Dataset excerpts
┌──

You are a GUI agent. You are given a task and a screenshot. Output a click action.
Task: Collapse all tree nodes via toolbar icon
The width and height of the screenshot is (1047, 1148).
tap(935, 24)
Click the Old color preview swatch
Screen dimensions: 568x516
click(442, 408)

└──

• _ASSIGNMENT_: The line with "The width and", the last line of the data above, and every line between them should be duplicated exactly, with nothing else.

• _OUTPUT FOR THIS TASK_:
The width and height of the screenshot is (1047, 1148).
tap(935, 24)
Click the Old color preview swatch
Screen dimensions: 568x516
click(442, 408)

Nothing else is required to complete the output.